> _DIRECTIONS_
Count every line of the data that includes "Enable". State only the number.
Start of RECORDS FOR THE EXERCISE
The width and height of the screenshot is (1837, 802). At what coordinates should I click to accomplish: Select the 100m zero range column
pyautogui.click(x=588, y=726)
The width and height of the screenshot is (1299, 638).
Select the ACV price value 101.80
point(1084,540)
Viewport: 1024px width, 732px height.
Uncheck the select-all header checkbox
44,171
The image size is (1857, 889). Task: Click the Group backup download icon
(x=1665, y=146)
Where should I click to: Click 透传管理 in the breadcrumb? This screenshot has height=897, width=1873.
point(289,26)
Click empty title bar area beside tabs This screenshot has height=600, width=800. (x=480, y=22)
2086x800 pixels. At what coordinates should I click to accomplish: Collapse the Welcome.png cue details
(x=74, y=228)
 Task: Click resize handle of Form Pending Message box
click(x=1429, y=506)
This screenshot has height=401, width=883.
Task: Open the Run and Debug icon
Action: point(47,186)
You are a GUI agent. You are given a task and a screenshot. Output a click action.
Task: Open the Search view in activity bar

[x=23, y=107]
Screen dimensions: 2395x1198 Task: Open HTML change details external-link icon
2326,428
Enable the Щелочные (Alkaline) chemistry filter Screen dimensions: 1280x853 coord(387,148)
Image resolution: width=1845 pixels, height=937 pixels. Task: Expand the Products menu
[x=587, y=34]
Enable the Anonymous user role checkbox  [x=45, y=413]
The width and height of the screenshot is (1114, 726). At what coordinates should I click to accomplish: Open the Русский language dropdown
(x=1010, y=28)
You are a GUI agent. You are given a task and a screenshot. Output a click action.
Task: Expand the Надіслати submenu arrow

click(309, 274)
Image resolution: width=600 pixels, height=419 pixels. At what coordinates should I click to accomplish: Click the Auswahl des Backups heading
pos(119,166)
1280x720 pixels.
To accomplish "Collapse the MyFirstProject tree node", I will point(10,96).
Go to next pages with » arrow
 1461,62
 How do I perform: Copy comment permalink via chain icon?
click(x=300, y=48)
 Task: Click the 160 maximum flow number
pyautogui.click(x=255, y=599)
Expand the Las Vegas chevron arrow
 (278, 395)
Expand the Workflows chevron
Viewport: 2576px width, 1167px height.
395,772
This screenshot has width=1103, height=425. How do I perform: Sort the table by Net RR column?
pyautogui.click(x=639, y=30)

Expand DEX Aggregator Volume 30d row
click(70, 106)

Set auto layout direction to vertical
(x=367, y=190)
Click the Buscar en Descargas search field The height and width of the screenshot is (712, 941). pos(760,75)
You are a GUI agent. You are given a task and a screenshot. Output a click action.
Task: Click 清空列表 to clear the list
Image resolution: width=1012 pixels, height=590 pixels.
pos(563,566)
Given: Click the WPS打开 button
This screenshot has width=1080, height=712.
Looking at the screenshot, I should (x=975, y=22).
End of RECORDS FOR THE EXERCISE
> _RESULT OF THIS TASK_
2